When your debt begins to climb at a rate that seems to be spiraling out of control, or if you are just tired of shelling out money without seeing totals decrease, it might be time to consider a different approach. Making minimum monthly payments is not actually going to get you out of debt – and realizing this, many Canadians have chosen to refinance their mortgages as a way to consolidate debt – but is this the right option for you?
There are several reasons why refinancing your mortgage to consolidate debt can be a smart option. Firstly, because you are consolidating you are getting rid of that laundry list of monthly payments and consolidating them into one, tidy payment. This can make keeping track of payments far easier – and less stressful. Secondly, you can save huge on interest. If you are carrying a number of different credit products, all with varying interest rates, all applied at different periods, you are paying out far more than if you have one larger total at a single interest rate.
With these major positives, there have to be some negatives, right? Well, as appealing an option as mortgage refinancing may be, its benefits are only open to those who qualify. What do we mean? Well, since mortgage refinancing requires upping the lending limit on your current mortgage, you have to actually have a mortgage to qualify (so renters are out). You can’t get a mortgage to consolidate debt, so unless you own your home, this option is not available.
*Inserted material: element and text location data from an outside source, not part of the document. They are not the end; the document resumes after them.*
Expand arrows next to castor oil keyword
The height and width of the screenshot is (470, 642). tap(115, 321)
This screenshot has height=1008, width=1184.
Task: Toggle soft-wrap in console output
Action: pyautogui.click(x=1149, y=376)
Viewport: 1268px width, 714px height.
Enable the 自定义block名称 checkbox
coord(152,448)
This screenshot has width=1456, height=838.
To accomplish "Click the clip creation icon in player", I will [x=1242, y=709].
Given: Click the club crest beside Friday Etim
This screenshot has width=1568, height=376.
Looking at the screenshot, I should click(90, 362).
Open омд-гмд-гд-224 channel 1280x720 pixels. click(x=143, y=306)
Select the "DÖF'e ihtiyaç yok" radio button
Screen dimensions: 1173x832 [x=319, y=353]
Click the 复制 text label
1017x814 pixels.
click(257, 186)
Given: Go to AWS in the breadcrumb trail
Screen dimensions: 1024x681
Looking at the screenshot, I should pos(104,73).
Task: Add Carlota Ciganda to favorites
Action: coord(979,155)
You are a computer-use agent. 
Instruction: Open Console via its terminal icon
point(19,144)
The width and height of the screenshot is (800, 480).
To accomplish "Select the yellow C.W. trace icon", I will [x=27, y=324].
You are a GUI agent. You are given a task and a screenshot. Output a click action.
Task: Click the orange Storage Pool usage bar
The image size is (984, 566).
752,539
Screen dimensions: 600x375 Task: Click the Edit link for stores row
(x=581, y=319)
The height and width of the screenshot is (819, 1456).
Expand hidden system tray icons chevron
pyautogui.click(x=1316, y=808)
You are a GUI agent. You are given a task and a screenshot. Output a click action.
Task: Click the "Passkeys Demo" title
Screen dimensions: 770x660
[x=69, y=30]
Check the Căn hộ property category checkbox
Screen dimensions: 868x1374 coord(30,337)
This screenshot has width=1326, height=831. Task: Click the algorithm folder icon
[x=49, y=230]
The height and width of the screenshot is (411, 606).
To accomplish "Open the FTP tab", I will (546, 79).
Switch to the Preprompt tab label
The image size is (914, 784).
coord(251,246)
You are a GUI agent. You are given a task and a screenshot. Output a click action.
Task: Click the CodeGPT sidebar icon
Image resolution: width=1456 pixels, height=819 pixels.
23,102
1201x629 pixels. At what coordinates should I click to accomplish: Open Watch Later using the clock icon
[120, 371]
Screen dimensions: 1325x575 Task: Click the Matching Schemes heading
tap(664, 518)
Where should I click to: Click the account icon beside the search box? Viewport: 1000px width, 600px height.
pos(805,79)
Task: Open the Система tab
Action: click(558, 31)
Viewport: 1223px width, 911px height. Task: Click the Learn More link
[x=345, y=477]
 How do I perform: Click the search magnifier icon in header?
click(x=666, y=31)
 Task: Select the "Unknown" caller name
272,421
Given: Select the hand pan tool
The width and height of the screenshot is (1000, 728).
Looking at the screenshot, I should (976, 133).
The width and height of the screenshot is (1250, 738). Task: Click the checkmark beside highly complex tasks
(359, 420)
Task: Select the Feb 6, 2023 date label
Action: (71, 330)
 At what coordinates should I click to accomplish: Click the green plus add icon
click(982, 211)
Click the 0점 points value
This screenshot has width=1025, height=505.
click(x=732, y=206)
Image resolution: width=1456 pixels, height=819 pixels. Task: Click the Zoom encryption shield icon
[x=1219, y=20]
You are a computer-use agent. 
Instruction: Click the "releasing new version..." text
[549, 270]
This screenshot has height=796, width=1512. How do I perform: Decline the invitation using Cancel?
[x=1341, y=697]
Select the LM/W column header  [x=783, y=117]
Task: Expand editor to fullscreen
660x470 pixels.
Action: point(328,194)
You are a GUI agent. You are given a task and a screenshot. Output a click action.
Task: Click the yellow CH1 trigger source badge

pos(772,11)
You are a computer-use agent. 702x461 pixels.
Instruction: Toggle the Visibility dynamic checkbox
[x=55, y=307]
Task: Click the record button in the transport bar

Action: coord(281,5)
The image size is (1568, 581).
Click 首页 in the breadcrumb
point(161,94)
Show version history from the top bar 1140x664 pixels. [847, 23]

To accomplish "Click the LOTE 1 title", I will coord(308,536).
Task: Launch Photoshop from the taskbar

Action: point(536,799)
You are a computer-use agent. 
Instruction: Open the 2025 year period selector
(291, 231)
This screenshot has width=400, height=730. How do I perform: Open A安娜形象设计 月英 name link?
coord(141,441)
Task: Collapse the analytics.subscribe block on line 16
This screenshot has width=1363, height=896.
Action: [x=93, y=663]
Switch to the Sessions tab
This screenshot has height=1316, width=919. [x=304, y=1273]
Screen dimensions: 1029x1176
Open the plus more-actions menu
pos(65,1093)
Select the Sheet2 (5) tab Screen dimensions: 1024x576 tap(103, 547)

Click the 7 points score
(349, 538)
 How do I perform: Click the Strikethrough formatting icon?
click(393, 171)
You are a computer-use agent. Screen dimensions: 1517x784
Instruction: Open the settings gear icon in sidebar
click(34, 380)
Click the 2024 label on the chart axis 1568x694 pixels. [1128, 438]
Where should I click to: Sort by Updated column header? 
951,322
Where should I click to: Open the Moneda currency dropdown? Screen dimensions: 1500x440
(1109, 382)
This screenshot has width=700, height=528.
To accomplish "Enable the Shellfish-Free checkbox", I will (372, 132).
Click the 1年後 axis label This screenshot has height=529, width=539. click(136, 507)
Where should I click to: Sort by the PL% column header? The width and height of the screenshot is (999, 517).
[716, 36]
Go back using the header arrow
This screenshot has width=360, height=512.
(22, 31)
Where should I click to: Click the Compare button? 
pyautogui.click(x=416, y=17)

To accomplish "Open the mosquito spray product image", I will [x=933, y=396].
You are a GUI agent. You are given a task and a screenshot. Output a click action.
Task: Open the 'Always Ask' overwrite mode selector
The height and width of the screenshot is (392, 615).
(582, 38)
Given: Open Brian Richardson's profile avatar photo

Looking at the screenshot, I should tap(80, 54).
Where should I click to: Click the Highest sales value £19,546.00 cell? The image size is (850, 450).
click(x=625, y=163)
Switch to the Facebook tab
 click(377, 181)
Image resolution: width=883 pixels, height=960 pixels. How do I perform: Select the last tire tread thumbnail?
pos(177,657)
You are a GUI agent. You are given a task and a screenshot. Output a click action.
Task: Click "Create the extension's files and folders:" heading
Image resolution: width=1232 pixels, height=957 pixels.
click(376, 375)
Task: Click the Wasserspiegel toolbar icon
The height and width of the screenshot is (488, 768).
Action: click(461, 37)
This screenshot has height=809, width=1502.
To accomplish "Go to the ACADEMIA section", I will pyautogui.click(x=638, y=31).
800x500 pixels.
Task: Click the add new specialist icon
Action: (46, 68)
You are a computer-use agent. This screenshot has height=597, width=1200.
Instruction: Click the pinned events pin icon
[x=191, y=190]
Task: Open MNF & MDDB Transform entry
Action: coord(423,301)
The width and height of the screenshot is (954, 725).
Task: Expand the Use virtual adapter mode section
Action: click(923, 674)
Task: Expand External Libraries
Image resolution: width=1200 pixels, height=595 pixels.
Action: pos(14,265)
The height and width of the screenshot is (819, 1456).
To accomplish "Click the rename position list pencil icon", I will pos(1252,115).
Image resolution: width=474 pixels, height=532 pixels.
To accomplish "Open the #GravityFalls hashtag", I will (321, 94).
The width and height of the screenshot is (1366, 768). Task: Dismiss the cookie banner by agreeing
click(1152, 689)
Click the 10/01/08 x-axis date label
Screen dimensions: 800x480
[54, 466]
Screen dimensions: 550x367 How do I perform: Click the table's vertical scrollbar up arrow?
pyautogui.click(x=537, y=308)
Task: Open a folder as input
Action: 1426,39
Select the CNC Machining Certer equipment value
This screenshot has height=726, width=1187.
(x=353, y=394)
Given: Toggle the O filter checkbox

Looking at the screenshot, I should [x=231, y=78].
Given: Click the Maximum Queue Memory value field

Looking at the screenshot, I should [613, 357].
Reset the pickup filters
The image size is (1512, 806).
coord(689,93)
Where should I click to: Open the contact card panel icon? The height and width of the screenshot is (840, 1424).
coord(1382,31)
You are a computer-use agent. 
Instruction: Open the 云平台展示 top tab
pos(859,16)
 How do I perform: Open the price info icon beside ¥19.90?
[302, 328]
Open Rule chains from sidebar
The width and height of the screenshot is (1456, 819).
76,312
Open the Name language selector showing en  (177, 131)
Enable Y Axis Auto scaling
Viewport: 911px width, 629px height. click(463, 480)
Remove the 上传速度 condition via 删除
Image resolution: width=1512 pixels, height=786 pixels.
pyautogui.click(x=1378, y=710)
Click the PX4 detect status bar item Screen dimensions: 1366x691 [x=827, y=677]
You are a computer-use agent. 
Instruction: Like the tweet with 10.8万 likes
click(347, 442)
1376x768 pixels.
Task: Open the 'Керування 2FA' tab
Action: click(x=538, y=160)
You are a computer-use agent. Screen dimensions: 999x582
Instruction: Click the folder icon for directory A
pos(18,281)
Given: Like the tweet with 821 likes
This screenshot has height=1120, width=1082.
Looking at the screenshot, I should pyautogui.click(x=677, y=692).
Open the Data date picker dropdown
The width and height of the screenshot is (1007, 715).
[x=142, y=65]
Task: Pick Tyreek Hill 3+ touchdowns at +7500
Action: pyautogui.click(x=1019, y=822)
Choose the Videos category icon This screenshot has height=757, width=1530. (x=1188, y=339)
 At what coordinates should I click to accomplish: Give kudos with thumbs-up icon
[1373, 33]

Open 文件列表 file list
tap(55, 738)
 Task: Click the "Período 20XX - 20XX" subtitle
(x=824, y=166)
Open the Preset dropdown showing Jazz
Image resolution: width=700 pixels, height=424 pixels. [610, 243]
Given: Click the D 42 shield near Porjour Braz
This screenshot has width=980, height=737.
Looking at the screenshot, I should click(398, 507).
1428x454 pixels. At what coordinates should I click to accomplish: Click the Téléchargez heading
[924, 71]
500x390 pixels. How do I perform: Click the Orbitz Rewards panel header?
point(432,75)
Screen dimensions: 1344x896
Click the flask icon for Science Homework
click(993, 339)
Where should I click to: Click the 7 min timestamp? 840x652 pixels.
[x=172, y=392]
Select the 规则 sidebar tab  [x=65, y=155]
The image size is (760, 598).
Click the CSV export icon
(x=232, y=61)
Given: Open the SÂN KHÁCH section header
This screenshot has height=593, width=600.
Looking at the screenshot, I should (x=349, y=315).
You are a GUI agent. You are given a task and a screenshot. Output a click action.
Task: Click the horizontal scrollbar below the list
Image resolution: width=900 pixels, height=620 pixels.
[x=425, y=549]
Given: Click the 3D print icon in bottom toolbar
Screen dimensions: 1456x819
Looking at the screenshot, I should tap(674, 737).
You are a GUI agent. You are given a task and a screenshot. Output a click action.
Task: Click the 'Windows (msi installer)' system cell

Another issue that many have when attempting to refinance is the fact that your credit needs to be great – but if you are maxed out or have missed payments, the lending institution isn’t necessarily going to have much faith in your ability to repay your debt. Yet another deals with the fact that stricter CMHC lending guidelines have decreased the total refinancing limit to 80% of a home’s value, so if your debt will put you over this threshold, a total consolidation is not feasible.
So, is mortgage refinancing to consolidate debt the best option for you? Despite the downsides associated with qualifying, if you can secure funding it may very well be the most intelligent option. It is also better for your overall credit versus a consumer proposal or bankruptcy – so that is also very attractive.
When you are considering the various options available to get out of debt, mortgage refinancing is one that should be on your list – just be prepared if your credit isn’t stellar or if there is no equity in your home.